Java Solaris Communities Sun Store Join SDN My Profile Why Join?
 
Bug Database
Bug Detail
Quick Lists
Top 25 Bugs
Top 25 RFE's
Recently Closed Bugs
Printable Page Printable Page


Bug Database
Bug ID: 4466587
Votes 3
Synopsis JVM causes segmentation fault on Mandrake 8.0, SuSE 7.2
Category java:runtime
Reported Against 1.3.1 , merlin-beta
Release Fixed 1.4(merlin-beta2)
State 10-Fix Delivered, bug
Priority: 4-Low
Related Bugs 4441425 , 4484289 , 4483183 , 4503122
Submit Date 06-JUN-2001
Description




java version "1.4.0-beta"
Java(TM) 2 Runtime Environment, Standard Edition (build 1.4.0-beta-b65)
Java HotSpot(TM) Client VM (build 1.4.0-beta-b65, mixed mode)

This is a resubmission of bug #124860.

All the following tests were done on two linux boxes:

1) Red Hat Linux 7.0 (Guinness) using kernel 2.2.16-22 runing on a P-III 733MHz.
 GNOME 1.2 is the desktop environment.  This was installed about four months ago
and has run in a very stable since.

2) Linux Mandrake 8.0 (Traktopel) using kernel 2.4.3-20mdk #1 running on an
Athlon-C 1333MHz.
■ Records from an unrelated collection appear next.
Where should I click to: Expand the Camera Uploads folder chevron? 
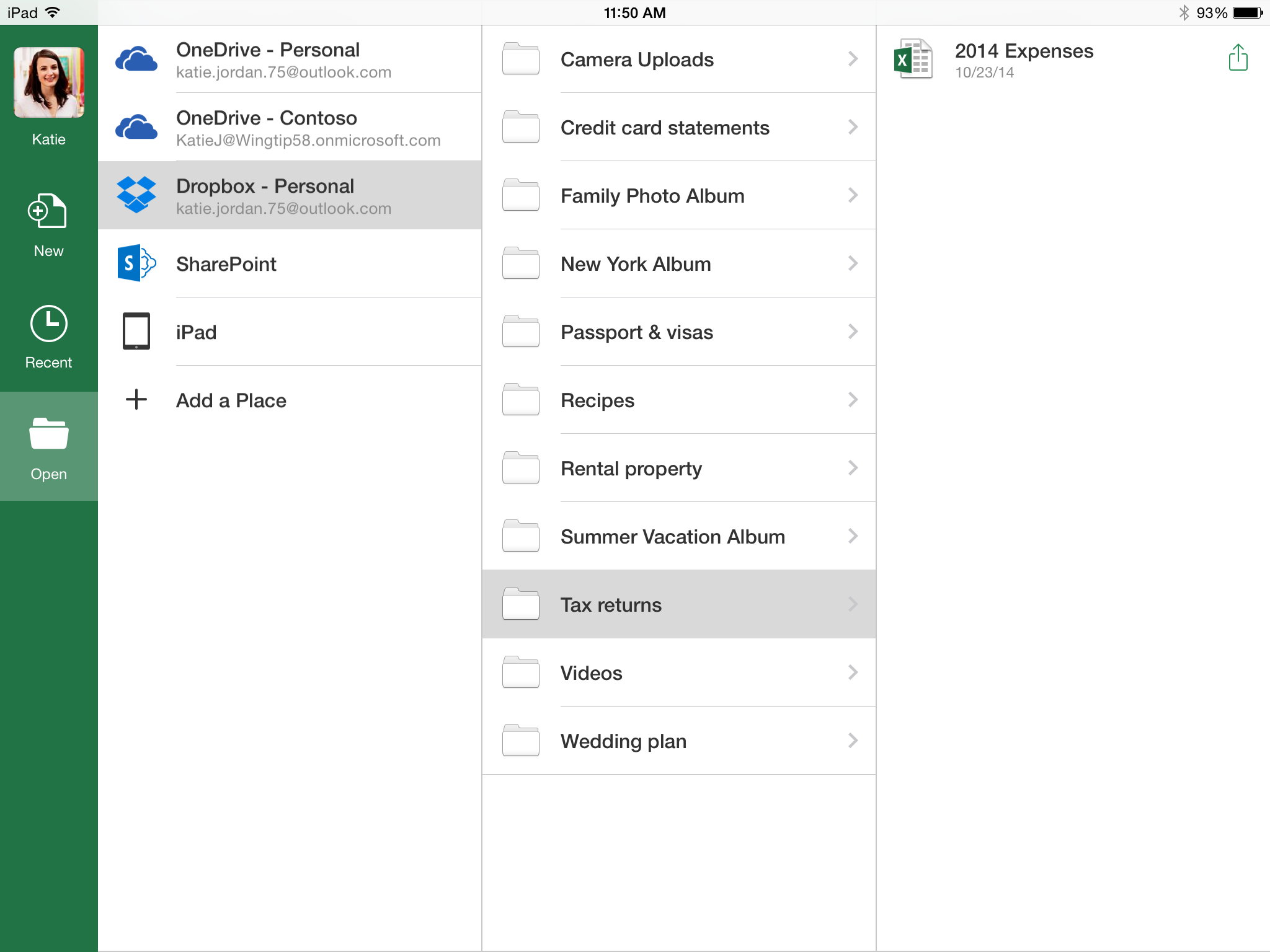853,59
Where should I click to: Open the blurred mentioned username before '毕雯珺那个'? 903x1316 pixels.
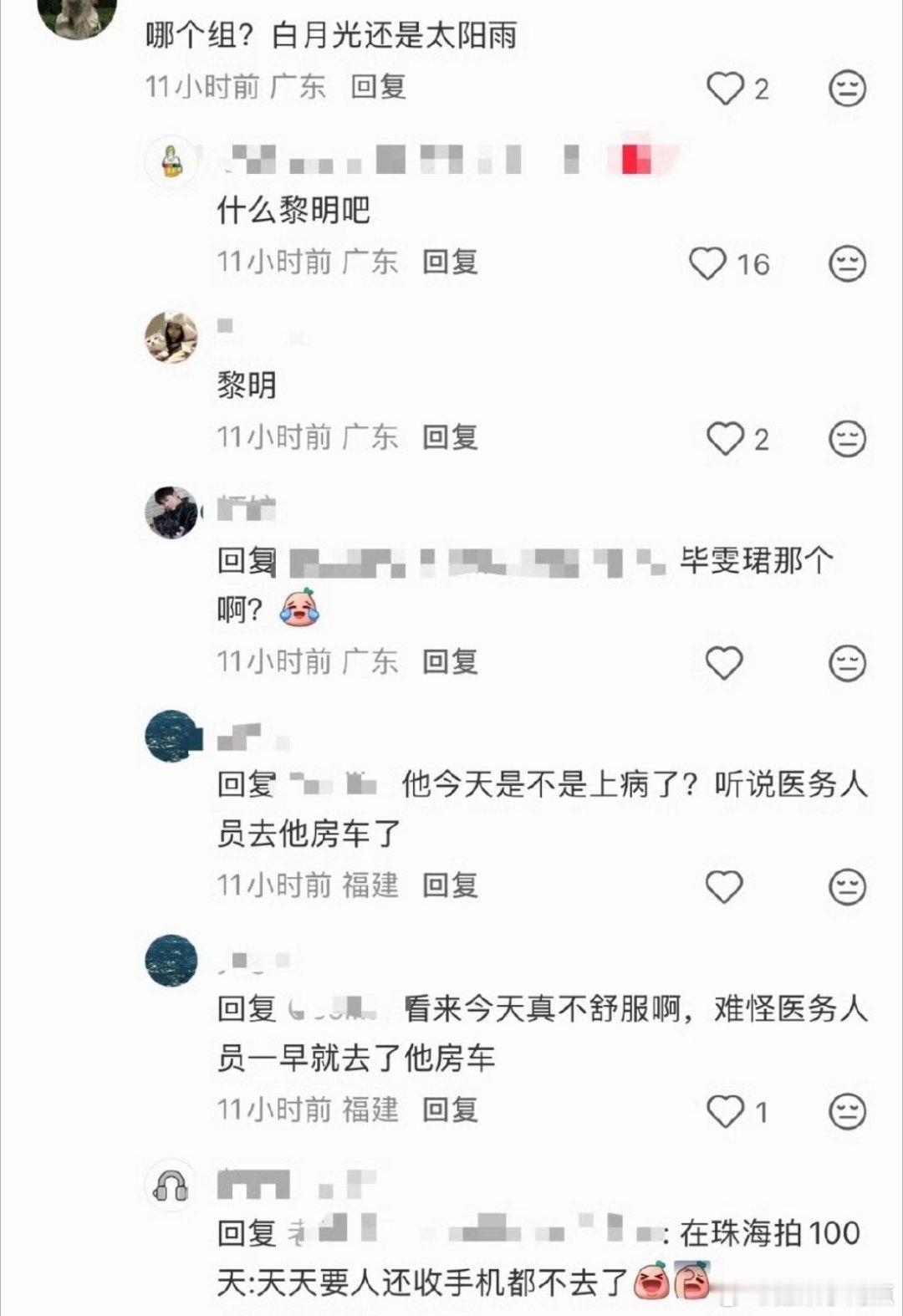click(478, 562)
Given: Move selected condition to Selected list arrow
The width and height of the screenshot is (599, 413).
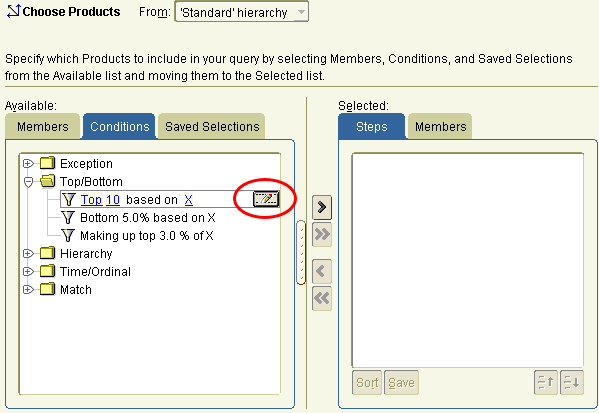Looking at the screenshot, I should click(322, 207).
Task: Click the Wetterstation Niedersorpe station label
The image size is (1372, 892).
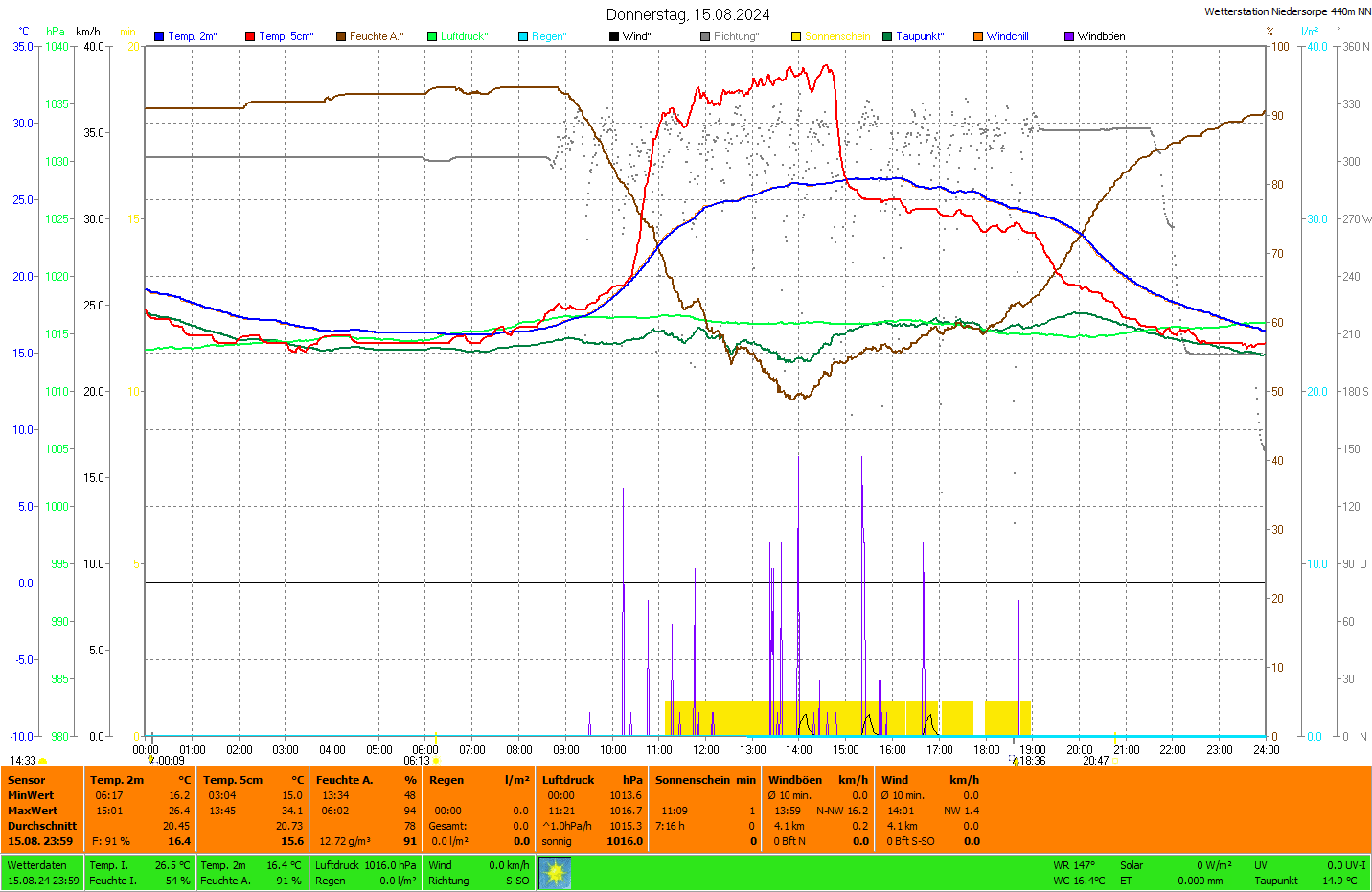Action: (x=1287, y=11)
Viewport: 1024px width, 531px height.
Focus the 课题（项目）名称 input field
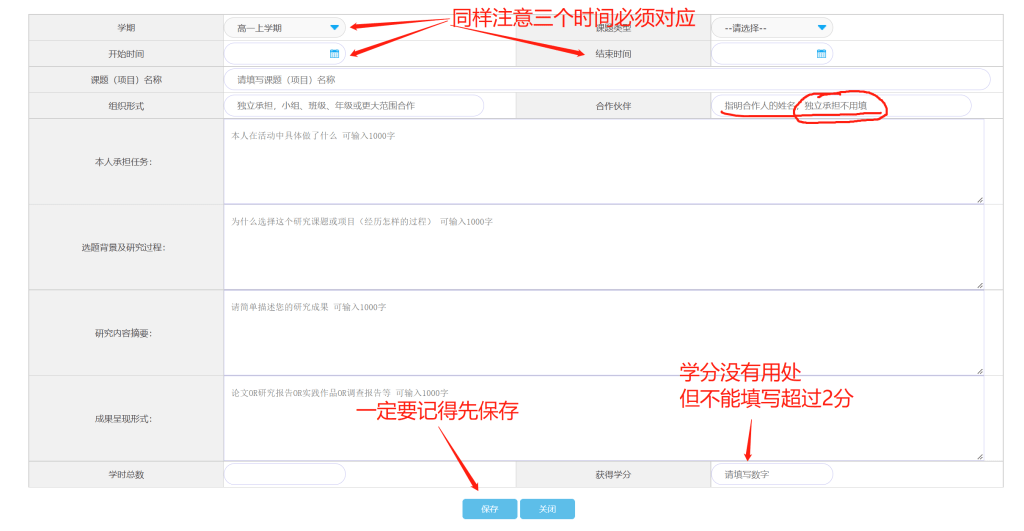pyautogui.click(x=606, y=80)
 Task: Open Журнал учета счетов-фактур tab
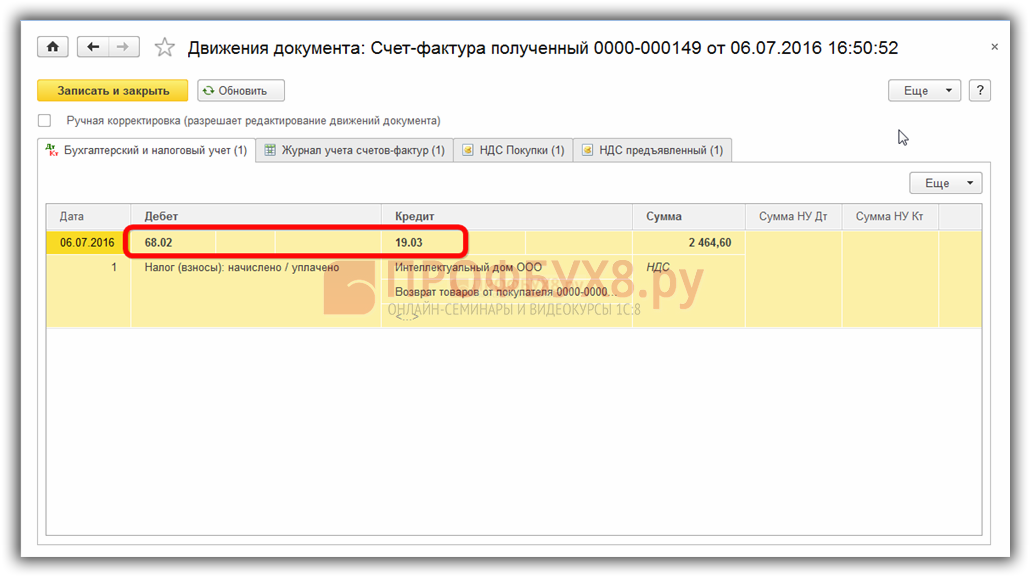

GNOME 1.4 is the desktop environment.  This install is
relativly fresh (the only non-standard packages loaded are J2SDK1.4.0, pine, and
 xxxxx@xxxxx ).

I have not tried to replicate the bug on any other distribution or system.  The
bug does not appear with JDK 1.2.2 or the IBM JDK 1.3.0; I do not know about
other JDK's since these where the only two on hand at the time.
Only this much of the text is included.